Sindicato denuncia alegados abusos e violação de normas laborais na Senorf

O Sindicato da Indústria, Serviços, Comércio, Agricultura e Pesca (SISCAP) denunciou hoje, aquilo que considera ser “abusos e violação de normas laborais”, que põem em causa os princípios e direitos dos trabalhadores da Sonerf.

Em conferência de imprensa, realizada em frente às instalações da Sociedade Nacional de Engenharia Rural e Florestal (Sonerf), em Achada São Filipe, na cidade da Praia, o vice-presidente, Francisco Furtado, acusou o presidente da instituição e o ministro da Agricultura e Ambiente de violar um conjunto de normas e direitos adquiridos dos trabalhadores.

Trata-se, segundo adiantou, de um momento oportuno para os trabalhadores manifestarem os seus sentimentos de tristeza e descontentamentos e repudiar a inércia desses responsáveis, perante uma ausência total de informações solicitadas, por parte dos colaboradores e do sindicato representante, em relação a resolução das reivindicações laborais.
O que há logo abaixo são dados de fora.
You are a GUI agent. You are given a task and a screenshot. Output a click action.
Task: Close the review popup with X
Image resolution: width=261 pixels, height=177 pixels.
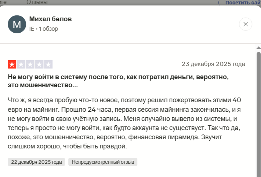coord(246,24)
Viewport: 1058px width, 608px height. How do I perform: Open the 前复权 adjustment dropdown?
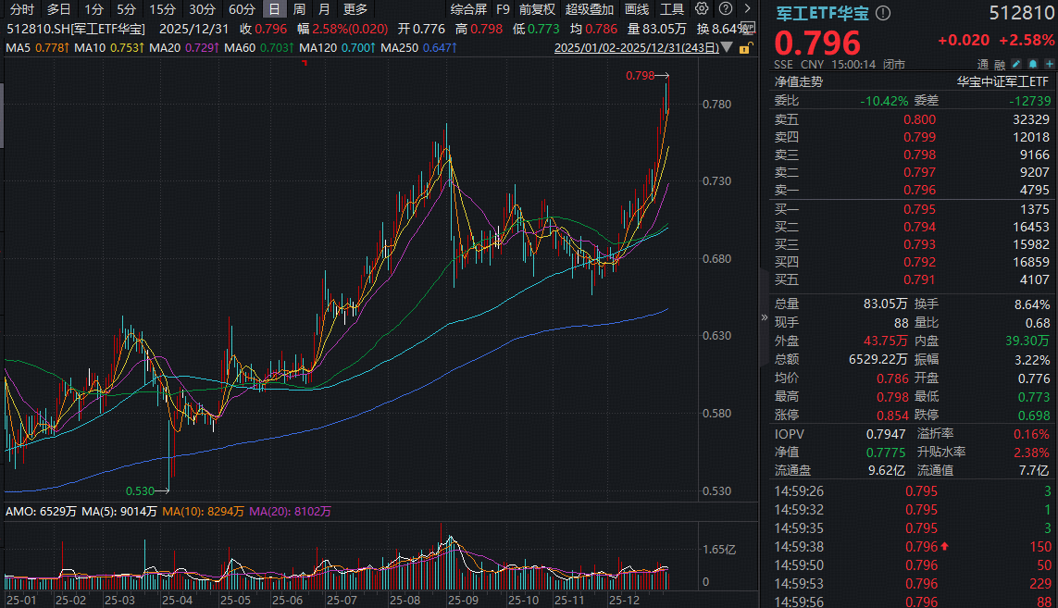(537, 9)
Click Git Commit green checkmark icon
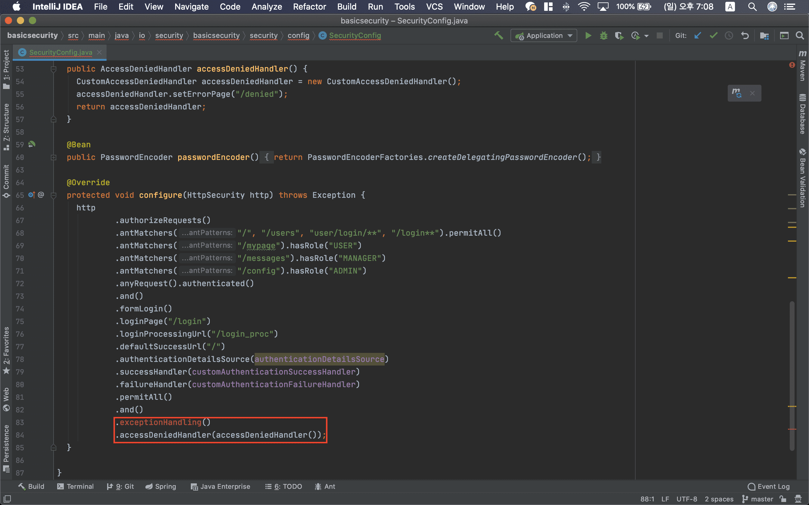Viewport: 809px width, 505px height. pyautogui.click(x=713, y=35)
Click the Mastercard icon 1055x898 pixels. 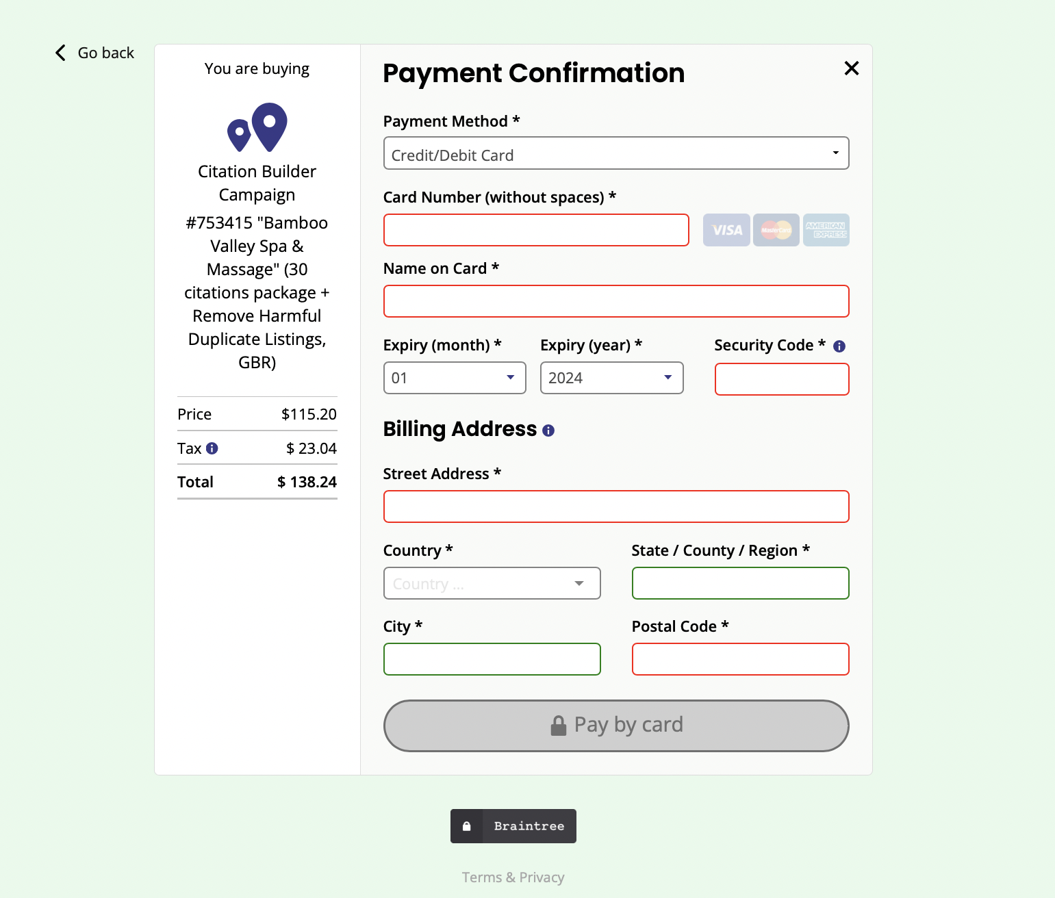[776, 230]
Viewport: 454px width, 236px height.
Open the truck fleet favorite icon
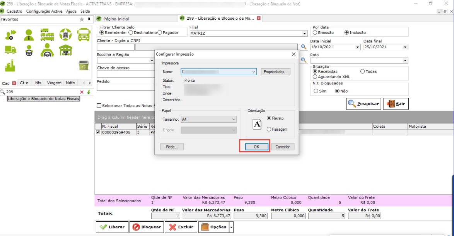47,35
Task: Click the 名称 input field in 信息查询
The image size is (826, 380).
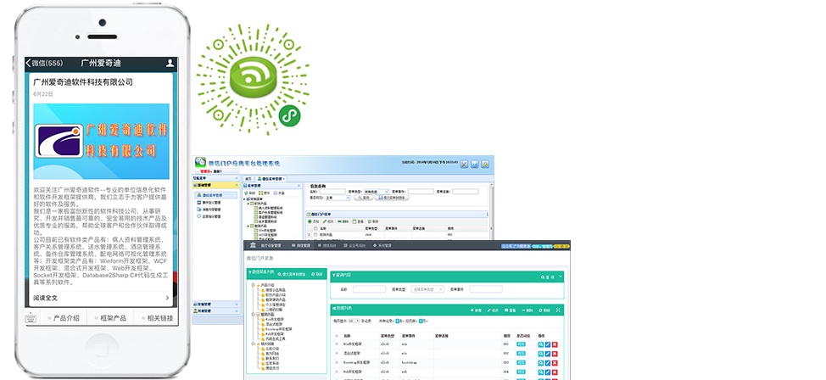Action: 331,192
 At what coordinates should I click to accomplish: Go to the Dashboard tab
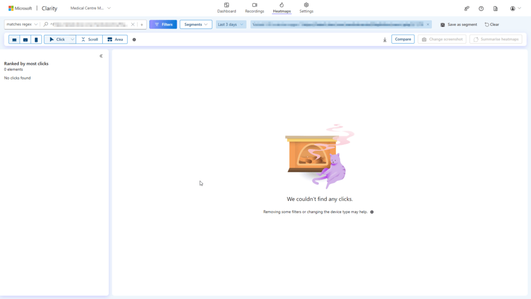227,8
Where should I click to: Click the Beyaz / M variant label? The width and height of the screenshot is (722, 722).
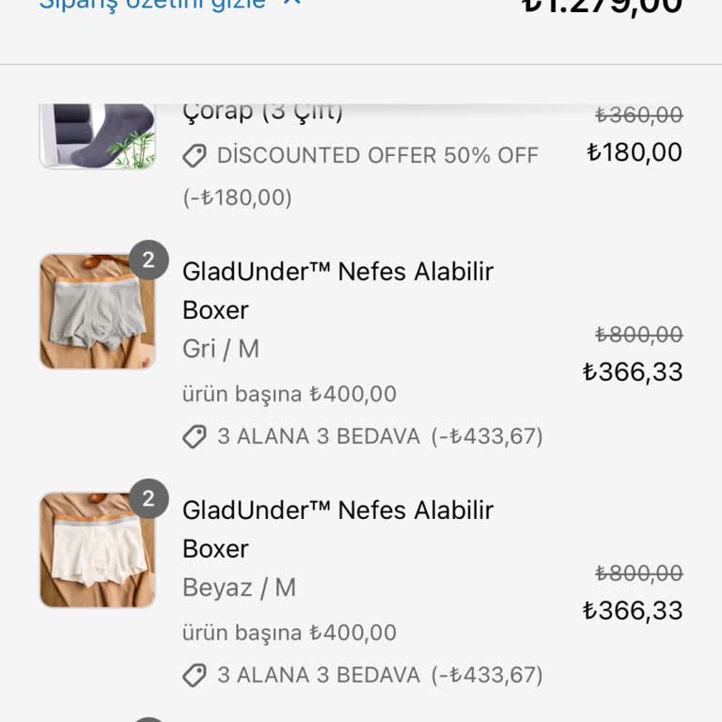click(x=239, y=588)
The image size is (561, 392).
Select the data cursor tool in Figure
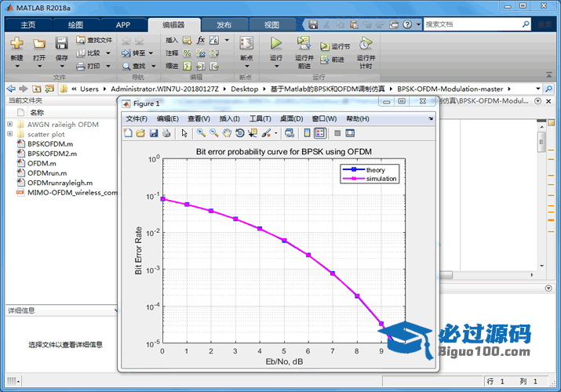point(252,133)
De entre as reivindicações está o atraso de pagamento de vencimento, não publicação e implementação do Plano de Cargos, Carreiras e Salários (PCCS) ou Plano de Carreiras, Funções e Remunerações (PCFR), atraso nos envios dos descontos ao Instituto Nacional de Prevenção Social, situação essa, que tem vindo a criar alguns constrangimentos aos mesmos.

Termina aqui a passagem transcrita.